Those who cannot be ‘saved’ scavenge an existence in the violent, filth-ridden city abandoned by their families and feared by their fellow outcasts.

It is estimated that up to 50,000 children have been accused of witchcraft and left to fend for themselves in the sprawling slums where 20million live.

Some are newly born or bewildered toddlers thrown into a nightmare world where survival is by crime, prostitution and violence.

Dorcas, aged eight, is typical of the ‘child witches’. Traumatised, she was found five days ago, her puny body riddled with lice, fleas and ticks.

Found by workers dedicated to helping the street children, she was taken to a care centre where half-starved she wolfed down a bowl of stale bread and a beaker of sweet tea in silence.
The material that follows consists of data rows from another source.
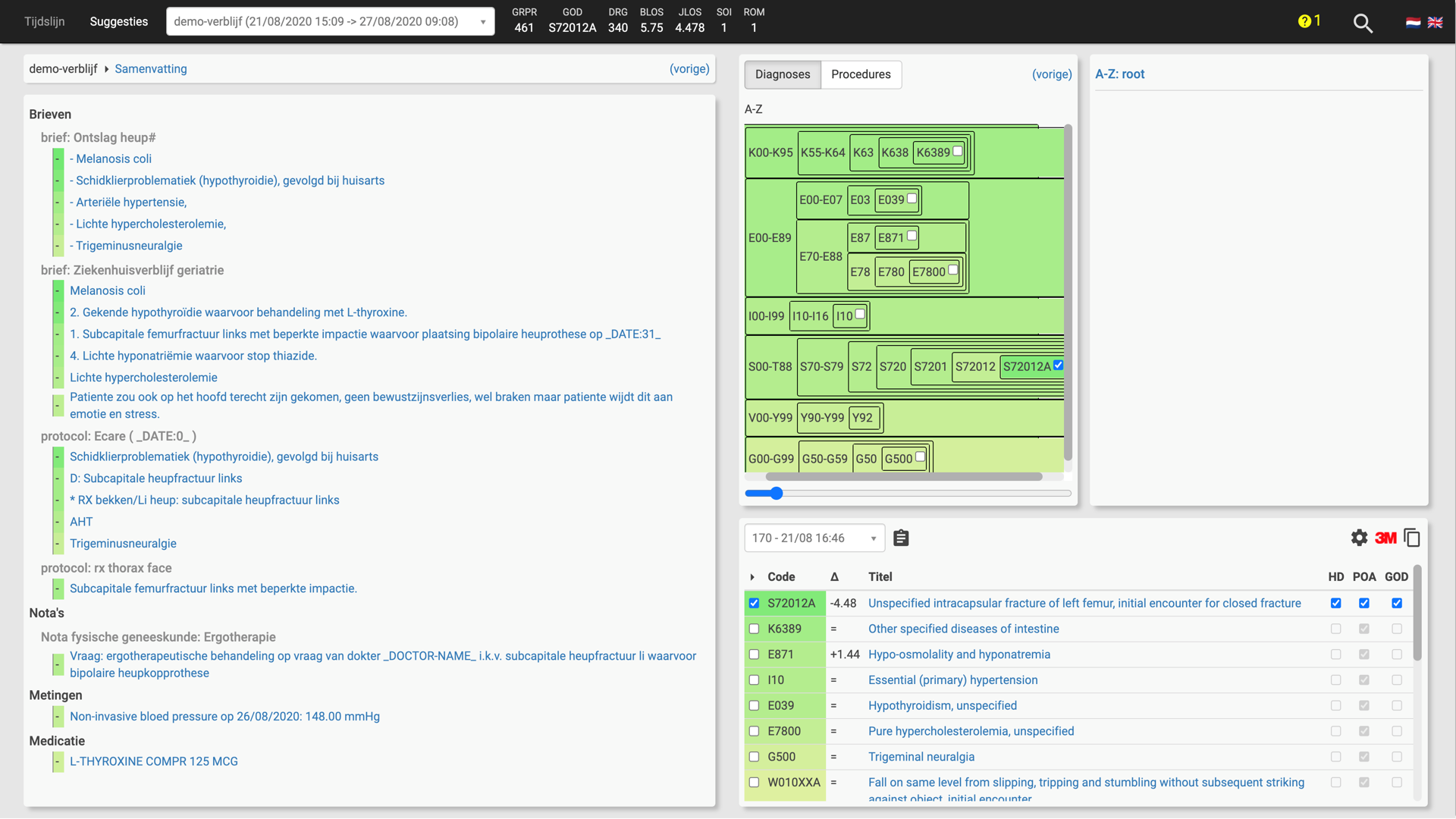The image size is (1456, 819).
Task: Check the K6389 row checkbox
Action: pyautogui.click(x=754, y=629)

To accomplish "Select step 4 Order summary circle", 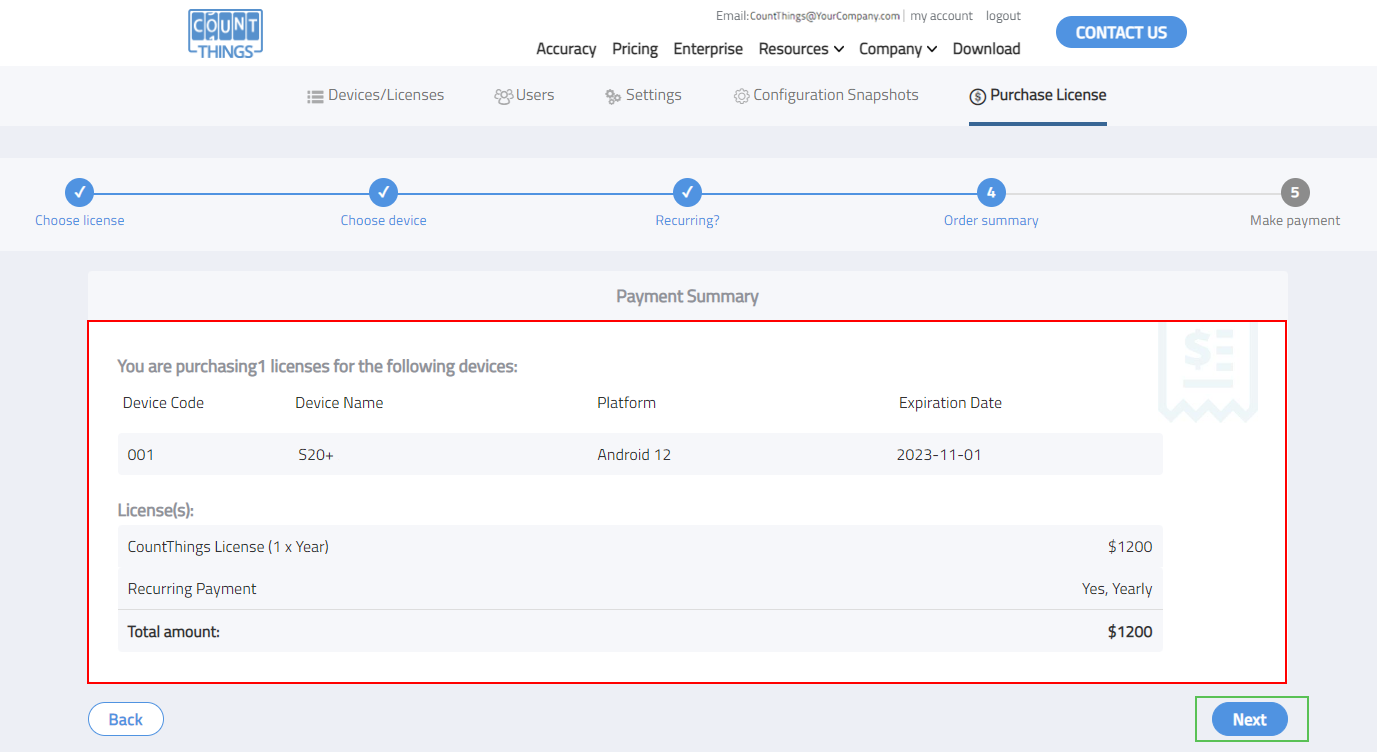I will coord(991,192).
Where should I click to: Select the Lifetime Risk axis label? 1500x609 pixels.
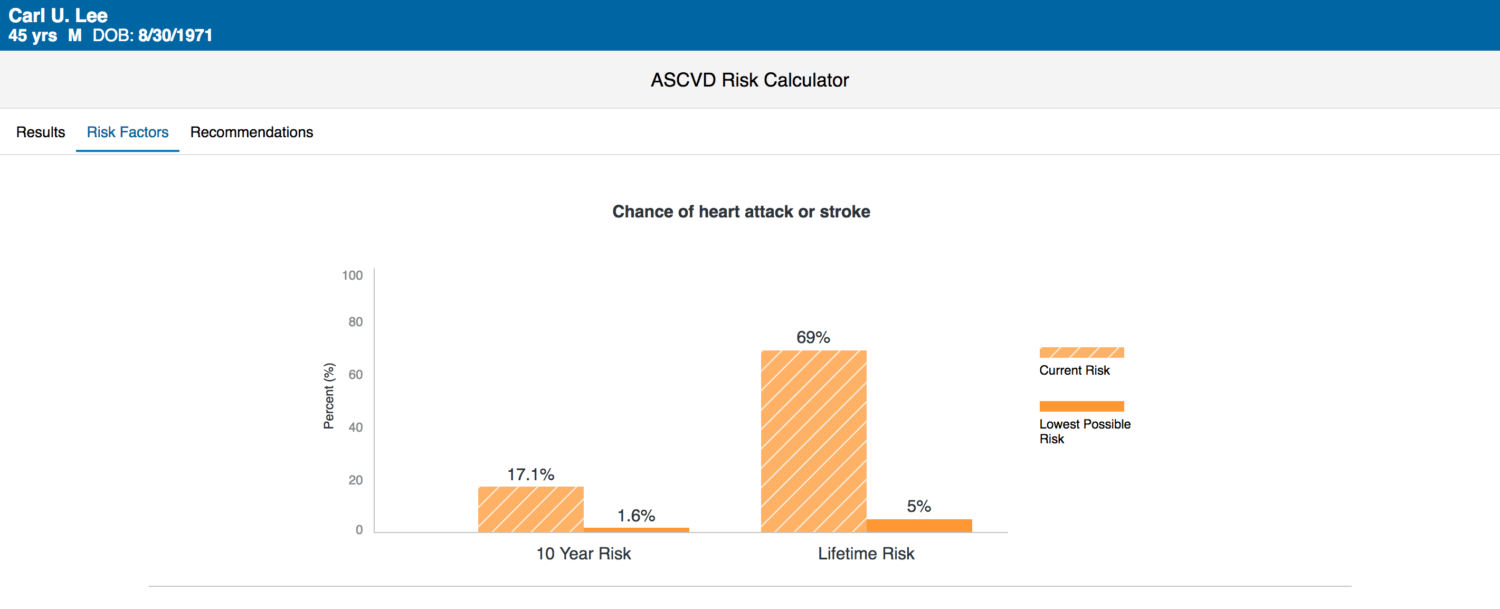click(x=866, y=553)
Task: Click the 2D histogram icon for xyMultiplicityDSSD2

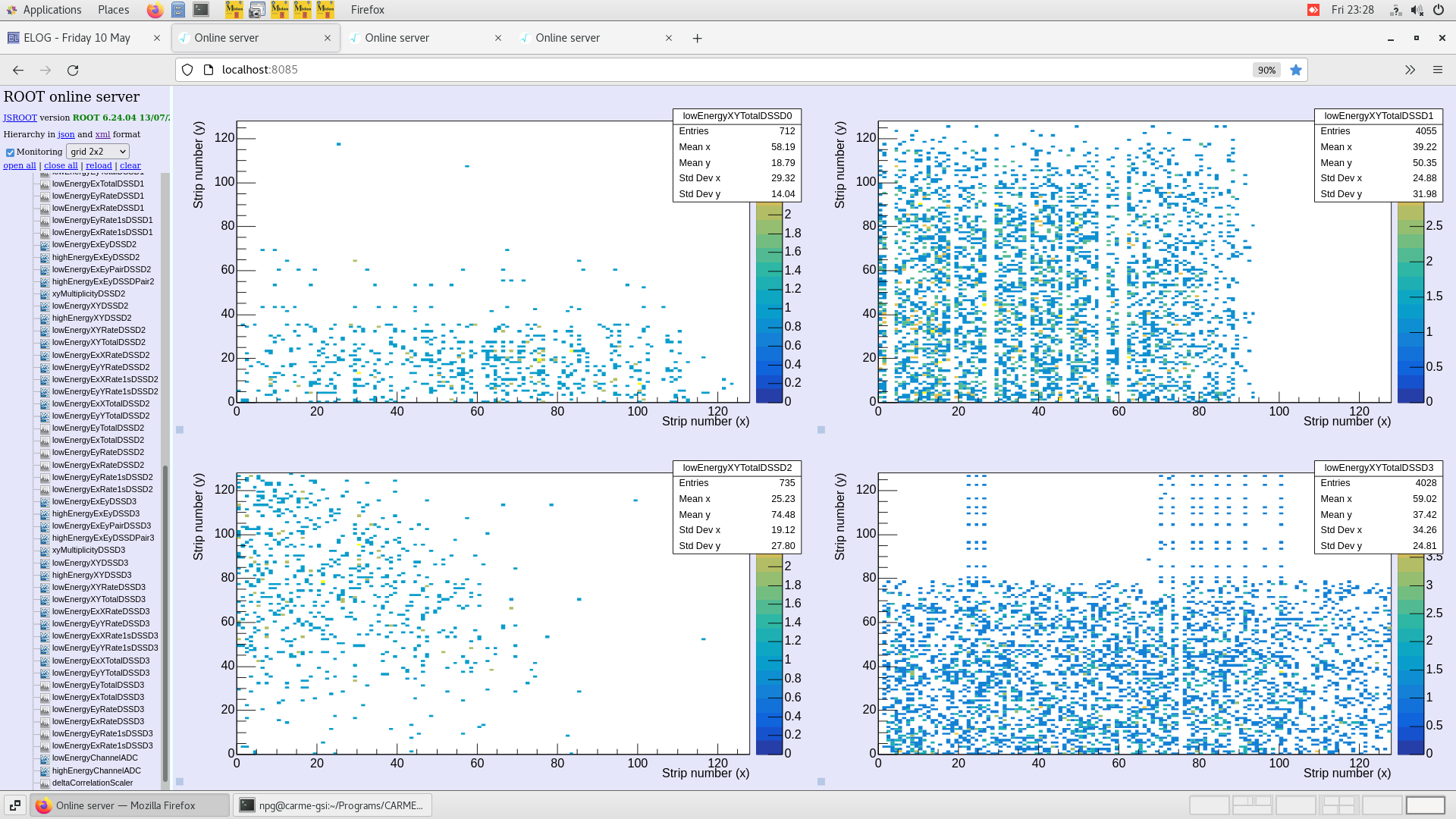Action: click(x=46, y=293)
Although she has barely spoken since, she has said enough for the volunteers here to know her story is heart-wrenchingly common.

‘She was accused of being a witch,’ care centre director Claudine Nlandu told MailOnline.

‘I don’t know how long she had been living on the streets. She came here five days ago. She was covered in fleas, lice and ticks when we found her.

‘She did not tell us her name so the other girls called her Dorcas.’

Another is six-year-old Malengeli – stick-thin with sores all over his malnourished body - he has not been as ‘lucky’ as Dorcas and still roams the streets begging for handouts.

The litany of ‘crimes’ attributed to such children is beyond medieval in scale and almost impossible to comprehend in our society.